- AIM OF THE TASK
Format every line of the data below as a JSON list of strings, one string per line, leaving out any blank lines.
[Begin]
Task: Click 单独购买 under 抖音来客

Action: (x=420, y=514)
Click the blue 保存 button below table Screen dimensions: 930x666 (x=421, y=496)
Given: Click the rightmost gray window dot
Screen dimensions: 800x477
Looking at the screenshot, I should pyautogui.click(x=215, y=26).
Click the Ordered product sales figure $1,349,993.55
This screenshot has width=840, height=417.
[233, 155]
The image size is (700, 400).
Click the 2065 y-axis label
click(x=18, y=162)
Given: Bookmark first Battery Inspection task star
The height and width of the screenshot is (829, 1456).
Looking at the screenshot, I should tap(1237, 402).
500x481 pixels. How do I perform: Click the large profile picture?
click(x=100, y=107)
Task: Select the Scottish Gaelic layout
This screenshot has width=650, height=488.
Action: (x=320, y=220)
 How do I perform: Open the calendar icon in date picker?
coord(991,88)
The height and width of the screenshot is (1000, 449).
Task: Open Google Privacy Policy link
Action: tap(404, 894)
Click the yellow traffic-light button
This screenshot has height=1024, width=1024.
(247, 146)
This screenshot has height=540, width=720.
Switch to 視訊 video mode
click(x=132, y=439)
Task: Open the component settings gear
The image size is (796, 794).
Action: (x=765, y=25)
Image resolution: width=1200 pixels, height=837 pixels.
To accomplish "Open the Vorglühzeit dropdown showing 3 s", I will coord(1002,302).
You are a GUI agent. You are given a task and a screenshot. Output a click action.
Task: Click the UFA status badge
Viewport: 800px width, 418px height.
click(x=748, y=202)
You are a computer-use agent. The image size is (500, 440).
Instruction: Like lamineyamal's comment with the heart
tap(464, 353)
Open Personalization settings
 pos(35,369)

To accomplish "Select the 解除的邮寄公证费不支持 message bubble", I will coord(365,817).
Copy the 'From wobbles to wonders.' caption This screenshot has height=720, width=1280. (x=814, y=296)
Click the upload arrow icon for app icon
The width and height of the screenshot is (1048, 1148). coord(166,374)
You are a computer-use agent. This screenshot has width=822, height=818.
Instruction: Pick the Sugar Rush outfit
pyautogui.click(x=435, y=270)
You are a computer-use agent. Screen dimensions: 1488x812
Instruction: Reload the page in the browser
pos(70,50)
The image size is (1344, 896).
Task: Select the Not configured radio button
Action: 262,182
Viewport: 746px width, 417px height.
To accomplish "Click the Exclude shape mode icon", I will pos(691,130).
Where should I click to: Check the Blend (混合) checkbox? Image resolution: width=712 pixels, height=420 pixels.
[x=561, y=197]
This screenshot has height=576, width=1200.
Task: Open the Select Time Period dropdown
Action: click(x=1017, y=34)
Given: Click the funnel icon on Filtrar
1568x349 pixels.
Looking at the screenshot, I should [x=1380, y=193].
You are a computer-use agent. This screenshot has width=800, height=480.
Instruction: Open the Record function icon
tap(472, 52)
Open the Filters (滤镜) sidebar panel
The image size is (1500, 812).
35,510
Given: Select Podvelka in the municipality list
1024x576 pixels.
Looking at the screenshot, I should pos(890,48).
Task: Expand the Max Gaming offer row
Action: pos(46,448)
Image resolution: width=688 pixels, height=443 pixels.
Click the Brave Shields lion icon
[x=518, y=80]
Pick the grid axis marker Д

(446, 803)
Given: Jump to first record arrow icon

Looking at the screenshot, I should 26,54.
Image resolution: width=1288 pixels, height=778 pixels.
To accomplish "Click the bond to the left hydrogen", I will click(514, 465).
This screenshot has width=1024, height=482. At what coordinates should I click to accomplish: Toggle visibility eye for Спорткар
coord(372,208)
[End]
- EXERCISE RESPONSE
[
  "Task: Click 单独购买 under 抖音来客",
  "Action: (x=420, y=514)",
  "Click the blue 保存 button below table Screen dimensions: 930x666 (x=421, y=496)",
  "Given: Click the rightmost gray window dot",
  "Screen dimensions: 800x477",
  "Looking at the screenshot, I should pyautogui.click(x=215, y=26).",
  "Click the Ordered product sales figure $1,349,993.55",
  "This screenshot has width=840, height=417.",
  "[233, 155]",
  "The image size is (700, 400).",
  "Click the 2065 y-axis label",
  "click(x=18, y=162)",
  "Given: Bookmark first Battery Inspection task star",
  "The height and width of the screenshot is (829, 1456).",
  "Looking at the screenshot, I should tap(1237, 402).",
  "500x481 pixels. How do I perform: Click the large profile picture?",
  "click(x=100, y=107)",
  "Task: Select the Scottish Gaelic layout",
  "This screenshot has width=650, height=488.",
  "Action: (x=320, y=220)",
  " How do I perform: Open the calendar icon in date picker?",
  "coord(991,88)",
  "The height and width of the screenshot is (1000, 449).",
  "Task: Open Google Privacy Policy link",
  "Action: tap(404, 894)",
  "Click the yellow traffic-light button",
  "This screenshot has height=1024, width=1024.",
  "(247, 146)",
  "This screenshot has height=540, width=720.",
  "Switch to 視訊 video mode",
  "click(x=132, y=439)",
  "Task: Open the component settings gear",
  "The image size is (796, 794).",
  "Action: (x=765, y=25)",
  "Image resolution: width=1200 pixels, height=837 pixels.",
  "To accomplish \"Open the Vorglühzeit dropdown showing 3 s\", I will coord(1002,302).",
  "You are a GUI agent. You are given a task and a screenshot. Output a click action.",
  "Task: Click the UFA status badge",
  "Viewport: 800px width, 418px height.",
  "click(x=748, y=202)",
  "You are a computer-use agent. The image size is (500, 440).",
  "Instruction: Like lamineyamal's comment with the heart",
  "tap(464, 353)",
  "Open Personalization settings",
  " pos(35,369)",
  "To accomplish \"Select the 解除的邮寄公证费不支持 message bubble\", I will coord(365,817).",
  "Copy the 'From wobbles to wonders.' caption This screenshot has height=720, width=1280. (x=814, y=296)",
  "Click the upload arrow icon for app icon",
  "The width and height of the screenshot is (1048, 1148). coord(166,374)",
  "You are a computer-use agent. This screenshot has width=822, height=818.",
  "Instruction: Pick the Sugar Rush outfit",
  "pyautogui.click(x=435, y=270)",
  "You are a computer-use agent. Screen dimensions: 1488x812",
  "Instruction: Reload the page in the browser",
  "pos(70,50)",
  "The image size is (1344, 896).",
  "Task: Select the Not configured radio button",
  "Action: 262,182",
  "Viewport: 746px width, 417px height.",
  "To accomplish \"Click the Exclude shape mode icon\", I will pos(691,130).",
  "Where should I click to: Check the Blend (混合) checkbox? Image resolution: width=712 pixels, height=420 pixels.",
  "[x=561, y=197]",
  "This screenshot has height=576, width=1200.",
  "Task: Open the Select Time Period dropdown",
  "Action: click(x=1017, y=34)",
  "Given: Click the funnel icon on Filtrar",
  "1568x349 pixels.",
  "Looking at the screenshot, I should [x=1380, y=193].",
  "You are a computer-use agent. This screenshot has width=800, height=480.",
  "Instruction: Open the Record function icon",
  "tap(472, 52)",
  "Open the Filters (滤镜) sidebar panel",
  "The image size is (1500, 812).",
  "35,510",
  "Given: Select Podvelka in the municipality list",
  "1024x576 pixels.",
  "Looking at the screenshot, I should pos(890,48).",
  "Task: Expand the Max Gaming offer row",
  "Action: pos(46,448)",
  "Image resolution: width=688 pixels, height=443 pixels.",
  "Click the Brave Shields lion icon",
  "[x=518, y=80]",
  "Pick the grid axis marker Д",
  "(446, 803)",
  "Given: Jump to first record arrow icon",
  "Looking at the screenshot, I should 26,54.",
  "Image resolution: width=1288 pixels, height=778 pixels.",
  "To accomplish \"Click the bond to the left hydrogen\", I will click(514, 465).",
  "This screenshot has width=1024, height=482. At what coordinates should I click to accomplish: Toggle visibility eye for Спорткар",
  "coord(372,208)"
]